(DATA EXTRACT begins)
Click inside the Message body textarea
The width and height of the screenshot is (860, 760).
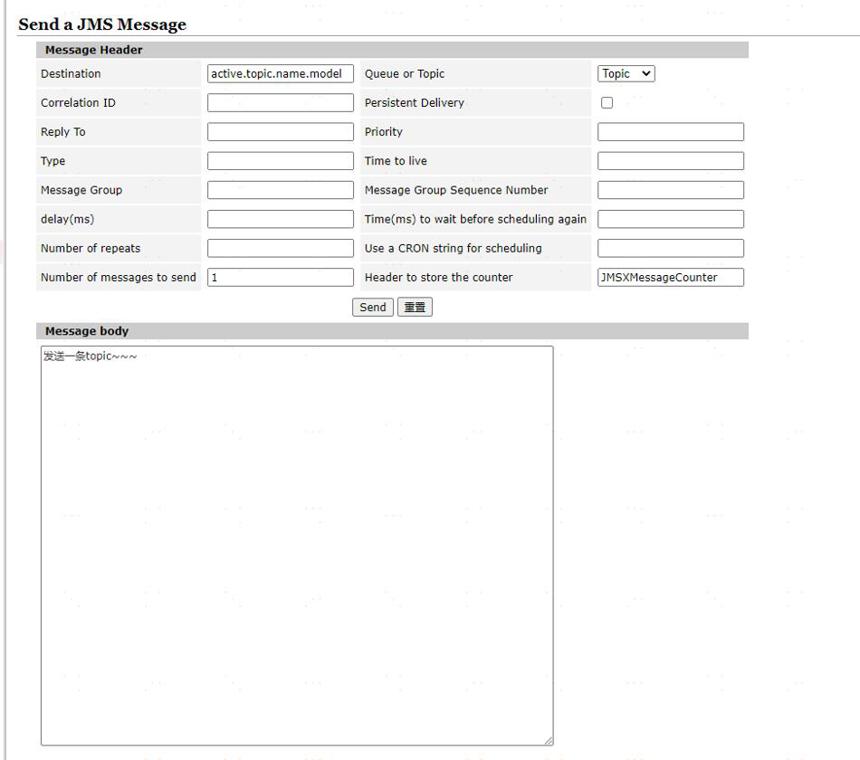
(DATA EXTRACT ends)
(DATA EXTRACT begins)
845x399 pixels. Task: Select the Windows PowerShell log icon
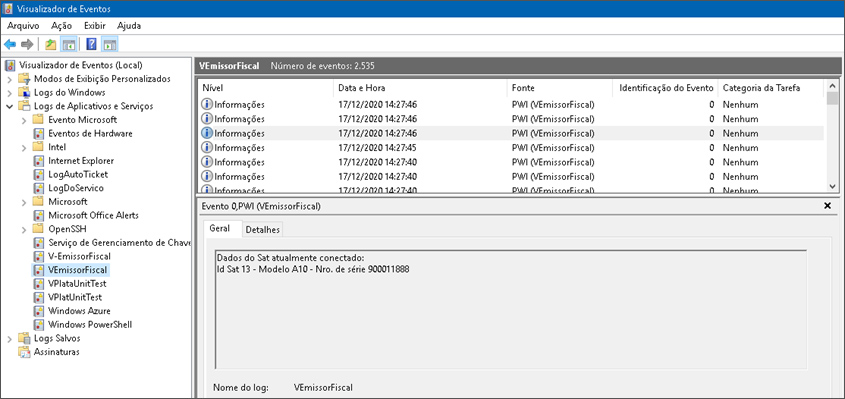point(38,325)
(DATA EXTRACT ends)
(DATA EXTRACT begins)
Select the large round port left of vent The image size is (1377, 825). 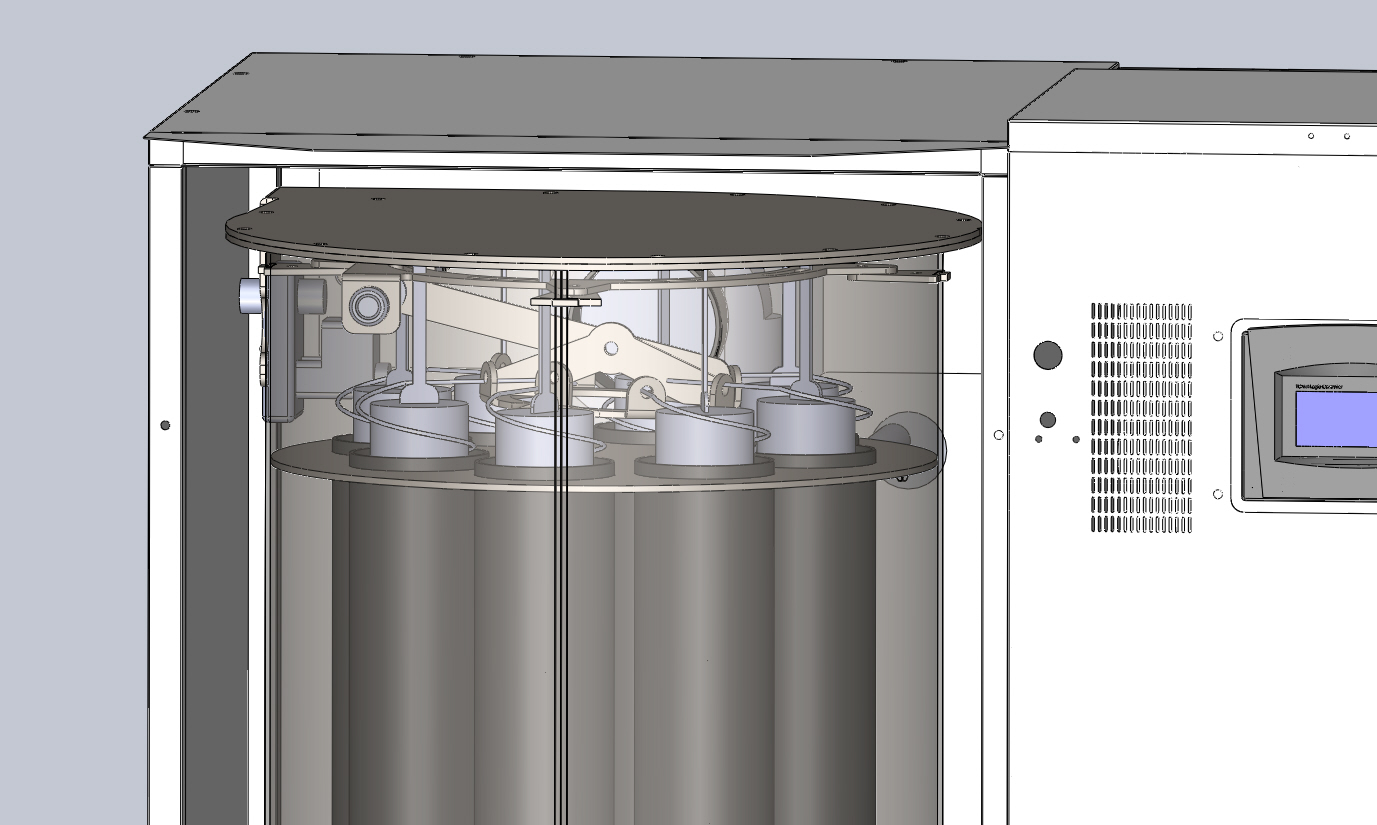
(DATA EXTRACT ends)
* [EXERCISE AIM] The reply should hold only the lines of the listing above starting at the line containing "Click inside the Message body textarea" and ending at the line containing "The width and", exactly as written.

* [ANSWER SPACE]
Click inside the Message body textarea
The width and height of the screenshot is (860, 760).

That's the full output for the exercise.